Robinson, 30 luglio 2022
Intervista a Silvia Romano
Meglio cominciare dalla fine, dalle ultime 13 pagine di note che l’autrice intitola “breve portolano”, preparandoci più che a una placida lettura, a un viaggio avventuroso a vele spiegate, nella bonaccia e nel fortunale, di porto in porto, di secolo in secolo, di poesia in affresco in canzone, per raccontare ancora di un personaggio, nebbioso e reale, evanescente e vivo, mitico e storico, ricordato, reinventato, amato, esaltato, sin dall’antichità, mai dimenticato lungo i secoli: e di nuovo qui, oggi, in queste 195 pagine, Saffo, la ragazza di Lesbo. È stata l’Einaudi a proporre a Silvia Romani una ennesima Saffo, perché di quella incantatrice immortale pare di sentire il bisogno soprattutto nel tempo vuoto del disamore, del disincanto e della paura, come è questo. Di lei in realtà non si sa quasi nulla, se non, come scrive Romani «quanto ci lasciano intuire i frammenti sopravvissuti al naufragio della letteratura greca e le testimonianze, scarne, degli antichi. Troppo poco e insieme moltissimo». E infatti da millenni Saffo ci è compagna e maestra, una ragazza fragile e bruna che con i suoi versi ha parlato d’amore delle sue meraviglie e delle sue ferite, dell’amore sognato e di quello che la vita poi ti riserva.

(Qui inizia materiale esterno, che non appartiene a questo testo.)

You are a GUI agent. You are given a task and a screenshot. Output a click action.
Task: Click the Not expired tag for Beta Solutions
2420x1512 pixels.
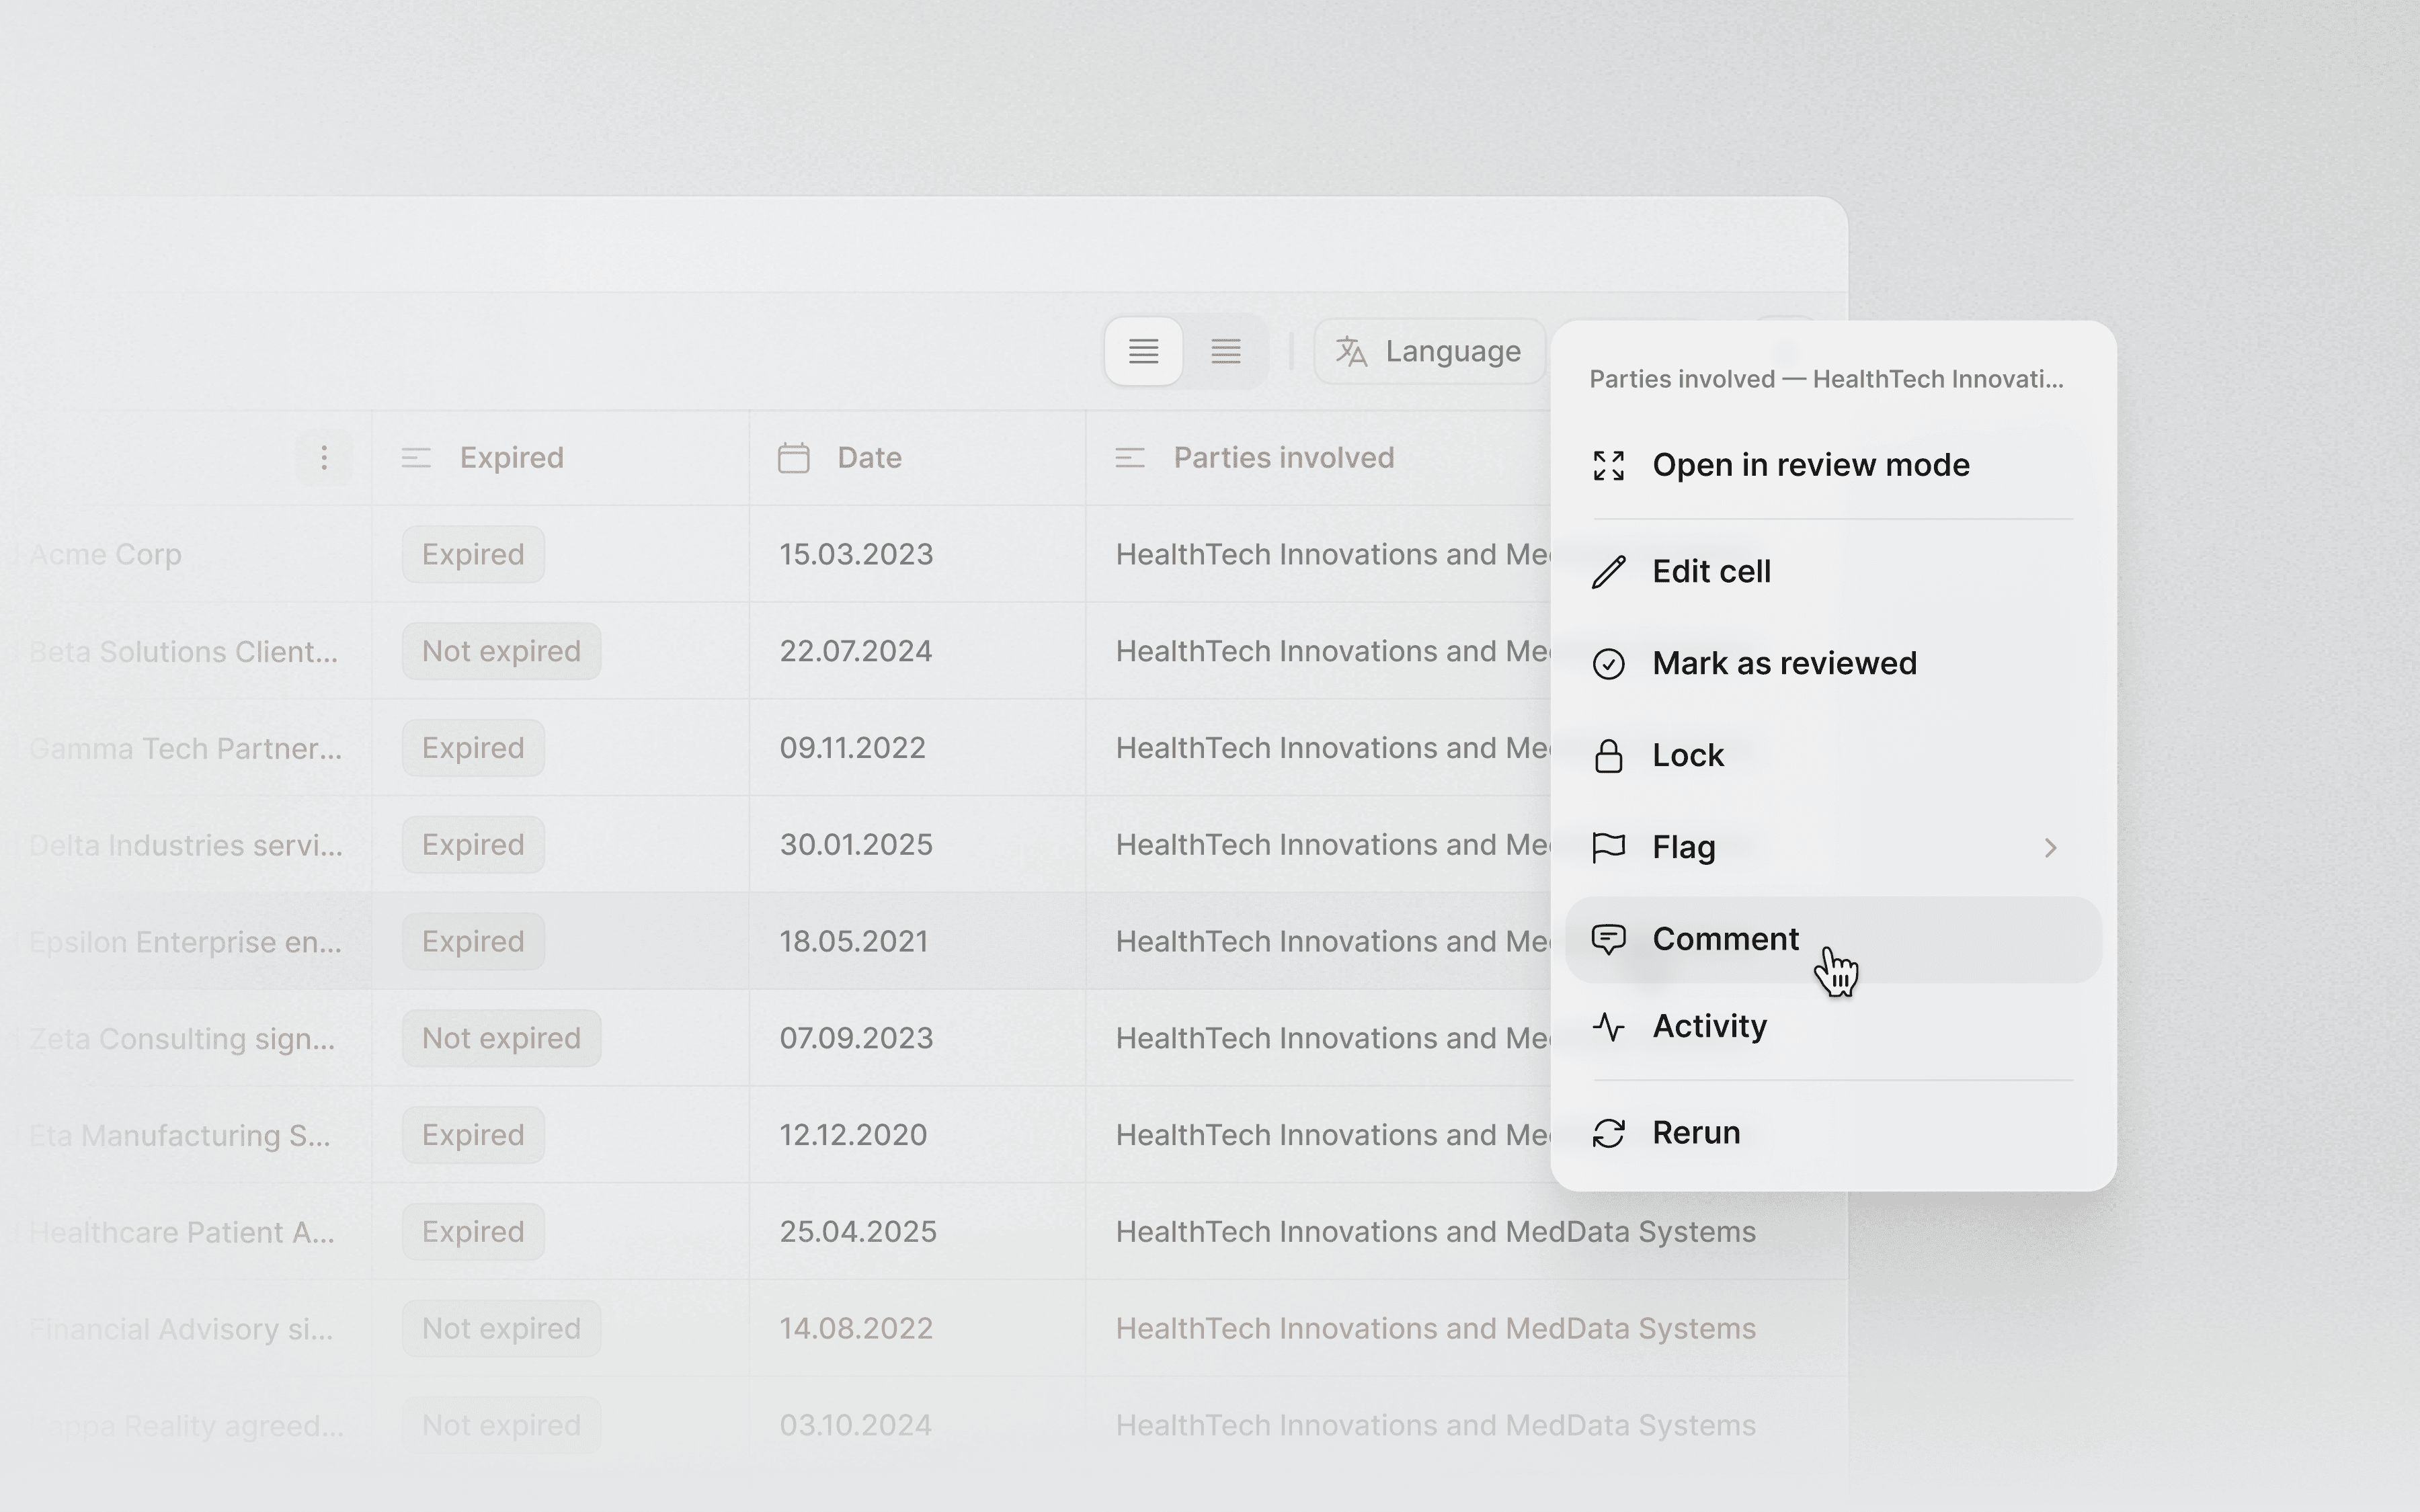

Dopo secoli nulla è cambiato, il sogno è sempre quello, la realtà pure: l’amore c’è prima di esserci, con tutte le varianti di sempre, ma poi come allora, come sempre, si smaschera e rivela il suo inganno. Anche allora, ai tempi di Saffo e degli dei, che dell’amore erano i guardiani, i nemici, i provocatori, i protagonisti. «C’è chi dice siaun esercito di cavalieri, c’è chi dice sia un esercito di fanti, c’è chi dice sia una flotta di navi sulla nera terra, la cosa più bella, io invece dico che è ciò che si ama». Silvia Romani approva, «io per scrivere un libro devo essere innamorata». Quanti ne ha scritti? «Sette». Sette amori? Sorride la bella signora dai lunghi capelli castani, che con lo zainetto sulla schiena pare una sua allieva della Statale di Milano, dove insegna Mitologia, Religioni e Antropologia del mondo classico. Cioè, qualcosa come Il trono di spade? E Saffo e Afrodite e gli Achei diretti a Troia come influencer per giovani eruditi?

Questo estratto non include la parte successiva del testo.